**Records to use:**
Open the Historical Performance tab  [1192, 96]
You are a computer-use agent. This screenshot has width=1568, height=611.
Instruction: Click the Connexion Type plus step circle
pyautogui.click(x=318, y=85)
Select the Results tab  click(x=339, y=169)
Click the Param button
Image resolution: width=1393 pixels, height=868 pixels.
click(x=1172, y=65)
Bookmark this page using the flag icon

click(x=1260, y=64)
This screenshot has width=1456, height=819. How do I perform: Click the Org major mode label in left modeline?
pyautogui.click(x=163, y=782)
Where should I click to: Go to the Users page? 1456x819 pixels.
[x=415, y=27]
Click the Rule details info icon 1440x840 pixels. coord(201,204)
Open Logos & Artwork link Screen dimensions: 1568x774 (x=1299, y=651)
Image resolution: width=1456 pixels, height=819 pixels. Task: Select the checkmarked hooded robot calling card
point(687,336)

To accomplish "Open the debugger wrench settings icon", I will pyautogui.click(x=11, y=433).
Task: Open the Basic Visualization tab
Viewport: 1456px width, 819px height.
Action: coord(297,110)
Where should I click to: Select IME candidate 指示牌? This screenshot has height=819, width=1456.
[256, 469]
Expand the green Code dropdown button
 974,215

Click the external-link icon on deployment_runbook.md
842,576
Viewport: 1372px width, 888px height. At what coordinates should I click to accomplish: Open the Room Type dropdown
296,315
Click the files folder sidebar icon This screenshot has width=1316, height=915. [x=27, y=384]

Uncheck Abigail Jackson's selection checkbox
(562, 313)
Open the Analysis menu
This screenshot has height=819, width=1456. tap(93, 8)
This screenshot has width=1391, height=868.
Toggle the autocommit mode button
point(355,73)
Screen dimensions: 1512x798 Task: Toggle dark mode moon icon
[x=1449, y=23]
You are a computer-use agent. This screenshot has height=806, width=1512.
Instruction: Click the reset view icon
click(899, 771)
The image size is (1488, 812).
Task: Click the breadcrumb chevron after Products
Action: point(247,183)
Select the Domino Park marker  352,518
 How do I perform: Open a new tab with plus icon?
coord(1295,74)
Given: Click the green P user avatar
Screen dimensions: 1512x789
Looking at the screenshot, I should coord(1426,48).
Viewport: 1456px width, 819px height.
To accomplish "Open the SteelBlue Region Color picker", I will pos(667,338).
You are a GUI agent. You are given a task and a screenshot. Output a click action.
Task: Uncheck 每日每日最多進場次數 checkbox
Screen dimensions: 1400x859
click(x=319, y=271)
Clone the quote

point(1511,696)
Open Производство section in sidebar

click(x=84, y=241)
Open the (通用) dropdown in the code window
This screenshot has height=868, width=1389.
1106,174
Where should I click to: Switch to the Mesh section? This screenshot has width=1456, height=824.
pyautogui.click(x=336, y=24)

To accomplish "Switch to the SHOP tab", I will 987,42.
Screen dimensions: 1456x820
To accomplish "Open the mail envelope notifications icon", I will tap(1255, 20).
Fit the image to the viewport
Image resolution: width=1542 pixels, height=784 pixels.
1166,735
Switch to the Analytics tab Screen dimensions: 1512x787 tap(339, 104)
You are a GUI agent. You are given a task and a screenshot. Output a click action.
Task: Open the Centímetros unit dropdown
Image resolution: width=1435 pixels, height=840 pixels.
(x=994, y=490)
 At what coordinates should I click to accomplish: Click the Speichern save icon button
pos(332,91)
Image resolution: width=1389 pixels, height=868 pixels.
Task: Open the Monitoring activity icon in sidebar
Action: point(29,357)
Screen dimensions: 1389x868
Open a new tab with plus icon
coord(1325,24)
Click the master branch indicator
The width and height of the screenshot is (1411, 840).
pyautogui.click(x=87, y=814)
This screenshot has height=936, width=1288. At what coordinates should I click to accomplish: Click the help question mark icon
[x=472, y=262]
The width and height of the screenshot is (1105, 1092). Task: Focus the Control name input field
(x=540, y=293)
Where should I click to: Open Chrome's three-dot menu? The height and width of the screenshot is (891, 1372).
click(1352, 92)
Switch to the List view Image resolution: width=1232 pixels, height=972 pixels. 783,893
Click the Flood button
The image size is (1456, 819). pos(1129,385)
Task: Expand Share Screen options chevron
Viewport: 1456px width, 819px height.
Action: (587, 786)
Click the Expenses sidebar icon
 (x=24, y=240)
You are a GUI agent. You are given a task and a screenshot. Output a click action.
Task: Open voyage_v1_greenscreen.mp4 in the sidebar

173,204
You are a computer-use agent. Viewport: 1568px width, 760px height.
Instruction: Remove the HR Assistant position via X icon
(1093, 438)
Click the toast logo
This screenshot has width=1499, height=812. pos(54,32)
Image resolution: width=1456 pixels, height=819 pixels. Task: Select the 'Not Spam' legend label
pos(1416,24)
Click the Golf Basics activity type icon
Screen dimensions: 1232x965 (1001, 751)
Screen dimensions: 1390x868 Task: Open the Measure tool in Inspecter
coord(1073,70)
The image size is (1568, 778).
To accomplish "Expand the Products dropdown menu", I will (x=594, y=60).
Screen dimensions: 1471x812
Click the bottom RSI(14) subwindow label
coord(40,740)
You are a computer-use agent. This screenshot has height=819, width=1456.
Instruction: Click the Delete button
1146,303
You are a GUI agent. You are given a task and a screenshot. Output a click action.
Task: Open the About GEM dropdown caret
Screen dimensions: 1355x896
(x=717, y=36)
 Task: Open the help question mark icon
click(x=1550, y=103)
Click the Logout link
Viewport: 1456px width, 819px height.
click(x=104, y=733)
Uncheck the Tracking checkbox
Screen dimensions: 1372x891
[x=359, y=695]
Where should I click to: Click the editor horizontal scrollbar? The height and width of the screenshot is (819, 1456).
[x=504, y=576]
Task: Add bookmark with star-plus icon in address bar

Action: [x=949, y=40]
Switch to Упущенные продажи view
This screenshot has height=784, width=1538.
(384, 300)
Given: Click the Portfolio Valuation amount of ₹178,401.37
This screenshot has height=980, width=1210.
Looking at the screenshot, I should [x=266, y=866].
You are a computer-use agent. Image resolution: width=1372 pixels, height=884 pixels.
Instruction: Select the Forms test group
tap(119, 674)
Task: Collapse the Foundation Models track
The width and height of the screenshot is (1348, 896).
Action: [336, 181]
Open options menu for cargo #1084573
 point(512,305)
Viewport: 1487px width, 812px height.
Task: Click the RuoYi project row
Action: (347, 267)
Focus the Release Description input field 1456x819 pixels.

**Assignment:** Of the lines above, retype only those from the line containing "Switch to the Analytics" through the line containing "You are a computer-use agent. Viewport: 1568px", including both, exactly.

**Answer for this exercise:**
Switch to the Analytics tab Screen dimensions: 1512x787 tap(339, 104)
You are a GUI agent. You are given a task and a screenshot. Output a click action.
Task: Open the Centímetros unit dropdown
Image resolution: width=1435 pixels, height=840 pixels.
(x=994, y=490)
 At what coordinates should I click to accomplish: Click the Speichern save icon button
pos(332,91)
Image resolution: width=1389 pixels, height=868 pixels.
Task: Open the Monitoring activity icon in sidebar
Action: point(29,357)
Screen dimensions: 1389x868
Open a new tab with plus icon
coord(1325,24)
Click the master branch indicator
The width and height of the screenshot is (1411, 840).
pyautogui.click(x=87, y=814)
This screenshot has height=936, width=1288. At what coordinates should I click to accomplish: Click the help question mark icon
[x=472, y=262]
The width and height of the screenshot is (1105, 1092). Task: Focus the Control name input field
(x=540, y=293)
Where should I click to: Open Chrome's three-dot menu? The height and width of the screenshot is (891, 1372).
click(1352, 92)
Switch to the List view Image resolution: width=1232 pixels, height=972 pixels. 783,893
Click the Flood button
The image size is (1456, 819). pos(1129,385)
Task: Expand Share Screen options chevron
Viewport: 1456px width, 819px height.
Action: (587, 786)
Click the Expenses sidebar icon
 (x=24, y=240)
You are a GUI agent. You are given a task and a screenshot. Output a click action.
Task: Open voyage_v1_greenscreen.mp4 in the sidebar

173,204
You are a computer-use agent. Viewport: 1568px width, 760px height.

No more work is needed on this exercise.